Y'all see where this is going, right?

Merriam-Webster says that appease means "to bring to a state of peace or calm," or "to cause to subside" or, and here's the killer, pacify or conciliate, especially in the sense of "to buy off (an aggressor) by concessions usually at the sacrifice of principles."

Well, that's only the third definition. (I'm not vouching for Merriam-Webster in particular, but I don't think any kind of straight-faced argument can be made that the primary meaning of appease is "to abandon your principles.")

We have taken a sufficiently fine and honorable word, of long and regular usage, and perverted it to always mean Munich, always mean 1939, always mean Neville Chamberlain (who was in Munich! in 1939! and an appeaser!). We have cheapened its meaning in the pursuit of lockstep ideological conformity.
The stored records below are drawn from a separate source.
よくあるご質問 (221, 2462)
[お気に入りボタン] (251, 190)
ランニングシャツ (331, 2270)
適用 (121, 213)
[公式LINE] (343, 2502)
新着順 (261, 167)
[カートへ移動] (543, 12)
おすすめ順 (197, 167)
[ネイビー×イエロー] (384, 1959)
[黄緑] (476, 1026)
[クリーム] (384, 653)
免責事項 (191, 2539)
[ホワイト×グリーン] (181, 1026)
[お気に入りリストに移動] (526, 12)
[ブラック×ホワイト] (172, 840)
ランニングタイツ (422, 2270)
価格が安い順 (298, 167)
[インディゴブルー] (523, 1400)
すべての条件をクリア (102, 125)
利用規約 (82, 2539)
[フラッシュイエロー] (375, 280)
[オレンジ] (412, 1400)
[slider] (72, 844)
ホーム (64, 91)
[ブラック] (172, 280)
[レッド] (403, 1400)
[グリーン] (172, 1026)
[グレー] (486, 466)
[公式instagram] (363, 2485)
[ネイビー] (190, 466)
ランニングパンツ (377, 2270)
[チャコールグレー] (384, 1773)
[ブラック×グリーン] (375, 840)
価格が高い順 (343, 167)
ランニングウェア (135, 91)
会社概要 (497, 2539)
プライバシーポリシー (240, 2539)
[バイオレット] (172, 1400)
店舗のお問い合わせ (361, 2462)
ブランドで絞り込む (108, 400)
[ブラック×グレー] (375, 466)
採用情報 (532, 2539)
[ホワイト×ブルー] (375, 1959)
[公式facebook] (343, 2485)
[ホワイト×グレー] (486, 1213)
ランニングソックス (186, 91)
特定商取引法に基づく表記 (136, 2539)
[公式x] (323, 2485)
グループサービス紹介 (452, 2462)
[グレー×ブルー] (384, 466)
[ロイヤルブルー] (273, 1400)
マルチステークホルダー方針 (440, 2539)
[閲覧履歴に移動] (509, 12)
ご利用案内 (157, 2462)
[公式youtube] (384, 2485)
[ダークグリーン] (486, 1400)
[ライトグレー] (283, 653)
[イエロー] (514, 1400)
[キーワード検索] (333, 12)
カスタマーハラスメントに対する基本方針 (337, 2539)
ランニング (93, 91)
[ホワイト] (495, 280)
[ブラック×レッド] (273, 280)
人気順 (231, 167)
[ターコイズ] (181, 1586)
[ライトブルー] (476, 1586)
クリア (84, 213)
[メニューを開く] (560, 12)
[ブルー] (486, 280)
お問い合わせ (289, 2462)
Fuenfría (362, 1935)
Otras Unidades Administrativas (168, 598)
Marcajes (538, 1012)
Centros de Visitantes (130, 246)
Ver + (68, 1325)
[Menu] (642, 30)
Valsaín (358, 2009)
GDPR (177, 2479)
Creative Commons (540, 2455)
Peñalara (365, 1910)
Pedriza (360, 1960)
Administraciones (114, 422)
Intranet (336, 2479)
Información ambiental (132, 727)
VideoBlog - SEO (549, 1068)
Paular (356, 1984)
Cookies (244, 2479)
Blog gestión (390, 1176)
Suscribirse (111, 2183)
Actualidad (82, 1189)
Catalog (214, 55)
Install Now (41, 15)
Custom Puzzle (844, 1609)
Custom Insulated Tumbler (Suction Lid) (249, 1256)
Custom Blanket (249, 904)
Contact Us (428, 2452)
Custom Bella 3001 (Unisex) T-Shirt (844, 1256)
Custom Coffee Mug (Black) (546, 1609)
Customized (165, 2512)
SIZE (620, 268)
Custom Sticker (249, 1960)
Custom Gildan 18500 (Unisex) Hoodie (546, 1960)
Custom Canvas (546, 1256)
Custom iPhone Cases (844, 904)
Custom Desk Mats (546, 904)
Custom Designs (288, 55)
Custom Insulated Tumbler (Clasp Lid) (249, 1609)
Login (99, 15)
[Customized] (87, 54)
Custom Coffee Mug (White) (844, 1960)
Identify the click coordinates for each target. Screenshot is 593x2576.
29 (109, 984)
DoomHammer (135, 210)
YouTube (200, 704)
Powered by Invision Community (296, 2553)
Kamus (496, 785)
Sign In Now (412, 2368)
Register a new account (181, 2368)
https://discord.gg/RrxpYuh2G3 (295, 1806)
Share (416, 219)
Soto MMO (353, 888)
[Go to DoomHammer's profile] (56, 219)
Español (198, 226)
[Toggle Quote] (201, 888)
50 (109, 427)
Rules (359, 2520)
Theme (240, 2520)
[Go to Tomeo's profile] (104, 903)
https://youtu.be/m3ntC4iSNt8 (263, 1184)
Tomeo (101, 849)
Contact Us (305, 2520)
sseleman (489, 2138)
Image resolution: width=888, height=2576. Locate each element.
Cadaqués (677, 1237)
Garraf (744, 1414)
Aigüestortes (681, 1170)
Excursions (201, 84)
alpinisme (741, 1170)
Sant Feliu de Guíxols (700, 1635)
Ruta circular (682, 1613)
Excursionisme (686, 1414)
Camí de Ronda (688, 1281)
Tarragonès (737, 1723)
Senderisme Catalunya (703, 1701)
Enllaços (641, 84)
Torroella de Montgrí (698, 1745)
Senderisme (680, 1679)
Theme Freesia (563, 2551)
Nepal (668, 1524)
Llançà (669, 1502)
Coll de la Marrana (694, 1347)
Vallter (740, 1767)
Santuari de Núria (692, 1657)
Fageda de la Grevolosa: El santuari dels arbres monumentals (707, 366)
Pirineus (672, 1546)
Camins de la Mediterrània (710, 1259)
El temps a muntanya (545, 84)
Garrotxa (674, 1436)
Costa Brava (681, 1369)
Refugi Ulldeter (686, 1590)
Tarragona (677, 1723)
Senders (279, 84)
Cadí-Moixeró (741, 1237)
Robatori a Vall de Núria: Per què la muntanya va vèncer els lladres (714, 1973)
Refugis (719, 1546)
Every conflict, every dispute, someone's gonna come running out and start talking about how any compromise with the other side is appeasement.

I speak, here, particularly of fo-po, or foreign policy.

Should I have not appeased my wife? Should I have said, "Not only will I not do the dishes, but you'll go do them right now?" Should I have further said, "And if you don't get to it tout de suite, you'll taste the back of my hand?"

No, no, and no, really I shouldn't have done that.

Now I'm hungry, and I think I'll go appease my appetite.